Roberto, um professor de matemática, ajustava os óculos enquanto lia mais um capítulo do seu livro, tentando esquecer que passaria o Natal sozinho.
Raquel, uma prostituta, estava encolhida no assento, com o casaco molhado e o olhar perdido. Tinha acabado de terminar um dia difícil e queria apenas chegar em casa.
Luísa, uma jovem grávida, acariciava a barriga com cuidado. Estava no início do nono mês e voltava de um exame no hospital. Apesar da chuva, insistira em fazer a consulta para garantir que o bebê estava bem.
O ônibus balançava na estrada, embalando o silêncio. As gotas de chuva deslizavam pelas janelas, distorcendo as luzes natalinas da cidade. Foi então que Pedro ouviu a voz de Luísa:
— Moço, pode parar? Acho que... acho que está acontecendo.
Pedro olhou pelo retrovisor e viu o rosto pálido da jovem. Ela segurava o banco com força, o corpo tremendo. Antes que pudesse reagir, Raquel já estava ao lado dela.
— É o bebê, não é? Está chegando?
Luísa acenou com a cabeça, o rosto contorcido de dor.
— Ainda faltam alguns dias, eu acho, mas... não vai esperar — gemeu.
Pedro encostou o ônibus no acostamento. Não havia hospitais por perto, e a chuva impossibilitava chamar ajuda. Eles teriam que resolver aquilo juntos.
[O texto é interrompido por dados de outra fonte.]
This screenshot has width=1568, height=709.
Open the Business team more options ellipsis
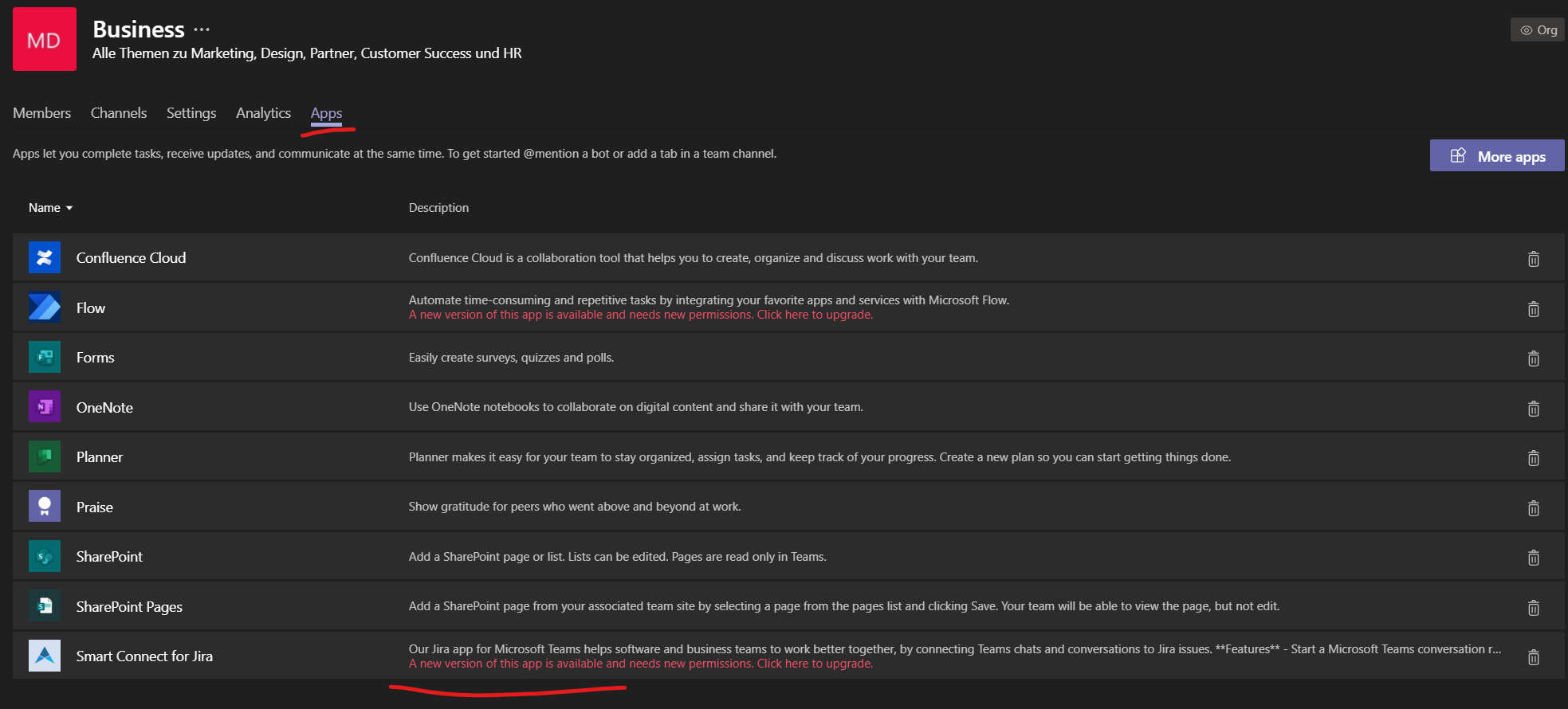[202, 29]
— Alguém tem experiência com isso? — perguntou Roberto, já se aproximando de Luísa.
— Não exatamente — respondeu Raquel, tirando o casaco. — Mas já vi coisa pior na vida. Acho que consigo ajudar.
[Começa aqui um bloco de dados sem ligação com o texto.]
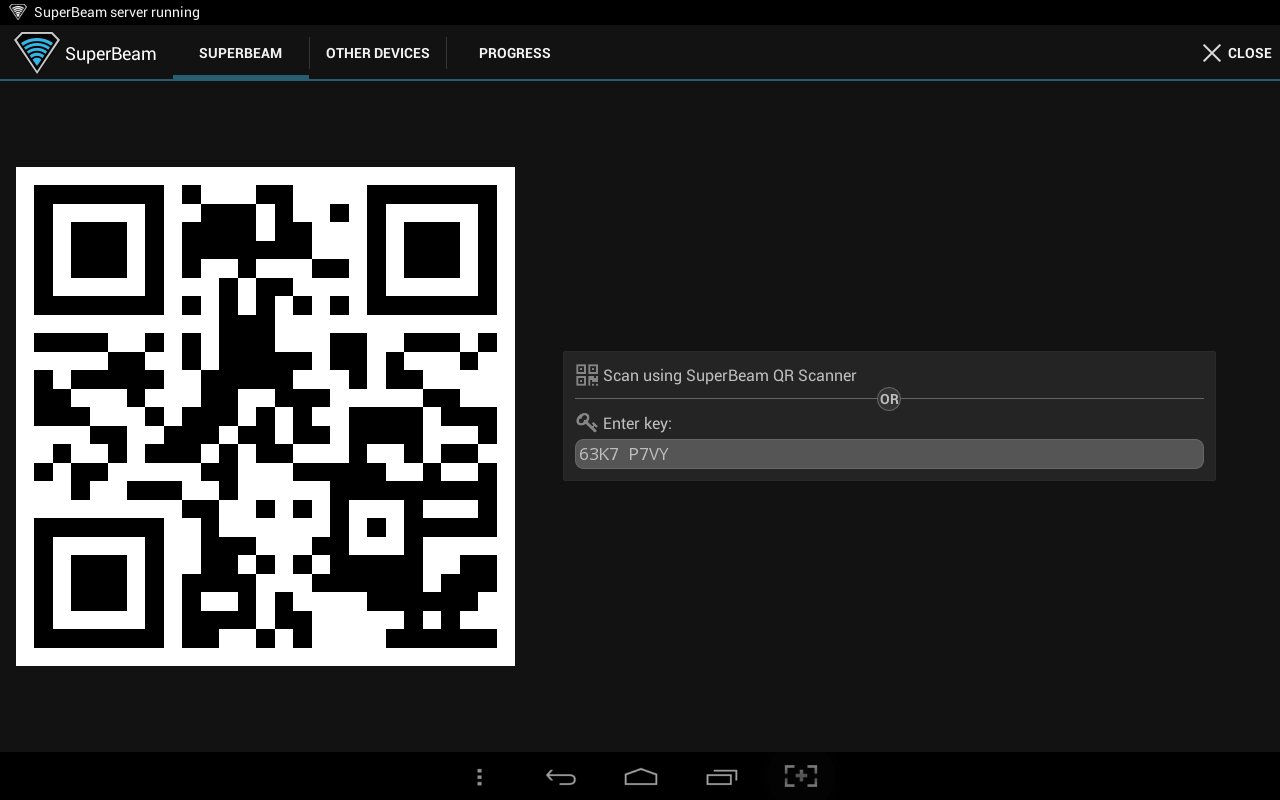The height and width of the screenshot is (800, 1280).
Task: Go to the PROGRESS tab
Action: [x=514, y=53]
Com cuidado, deitaram a jovem no corredor do veículo para facilitar o parto. Dona Iracema abriu a sacola, retirando as frutas e o panetone do interior, e improvisou um travesseiro, enquanto André segurava a lanterna do celular. Roberto tirou a gravata e a usou como suporte para Luísa morder durante as contrações. Pedro trouxe a jaqueta para cobri-la do frio, tentando disfarçar o nervosismo.
O tempo parecia se arrastar. Os gritos de Luísa preenchiam o ônibus, enquanto Raquel a incentivava.
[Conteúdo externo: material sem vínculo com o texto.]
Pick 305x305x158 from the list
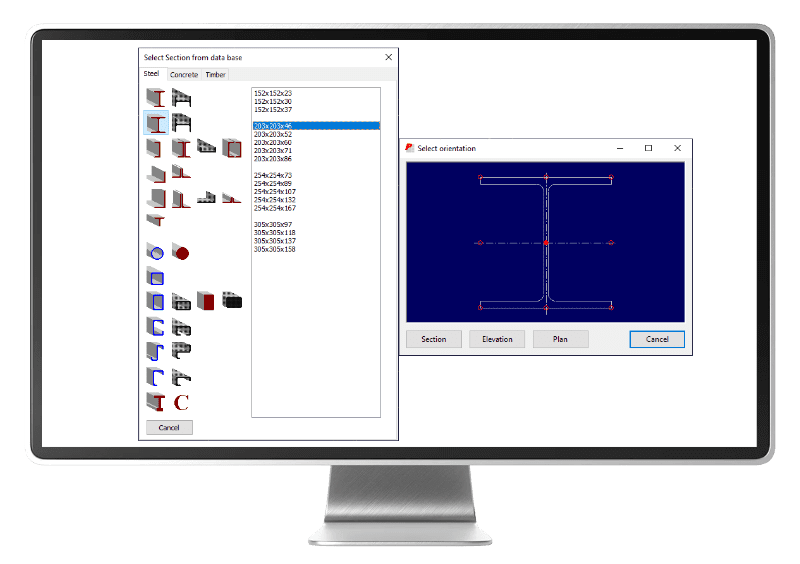This screenshot has width=800, height=564. [275, 249]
— Respira, querida. Isso, força! Já está quase!
E então, quando deu meia-noite, um choro fino e vigoroso ecoou pelo ônibus. Raquel segurava o bebê com mãos trêmulas, mas firmes.
— É um menino! — disse, com a voz embargada.
— Um belo garotão! — falou o professor, emocionado.
A alegria tomou conta. Iracema chorava de emoção, enquanto Roberto limpava os óculos repetidamente. André, que nunca vira um parto, estava atônito. Pedro se afastou para buscar algo na mochila para aquecer o bebê e voltou com um pulôver.
— Como ele vai se chamar? — perguntou Iracema, ainda enxugando as lágrimas.
Luísa, exausta, olhou para o bebê nos braços de Raquel e sorriu.
— Emanuel. Significa "Deus conosco".
— Seja muito bem-vindo, Emanuel.
O ônibus parecia outro. Estranhos, unidos por um acaso, agora dividiam uma experiência transformadora.
— Feliz Natal, pessoal. — disse o jovem cobrador.
Todos se abraçaram, sem julgamentos ou posições sociais. Apenas seres humanos unidos por uma experiência única. Pedro retomou a direção, levando Luísa e Emanuel ao hospital mais próximo.
Naquela noite chuvosa, ninguém se importou com o atraso ou com os planos interrompidos. Ali, naquele ônibus velho, nasceu mais do que uma criança: nasceu um momento de solidariedade e união, lembrando que, mesmo nas situações mais improváveis, a humanidade ainda pode se encontrar.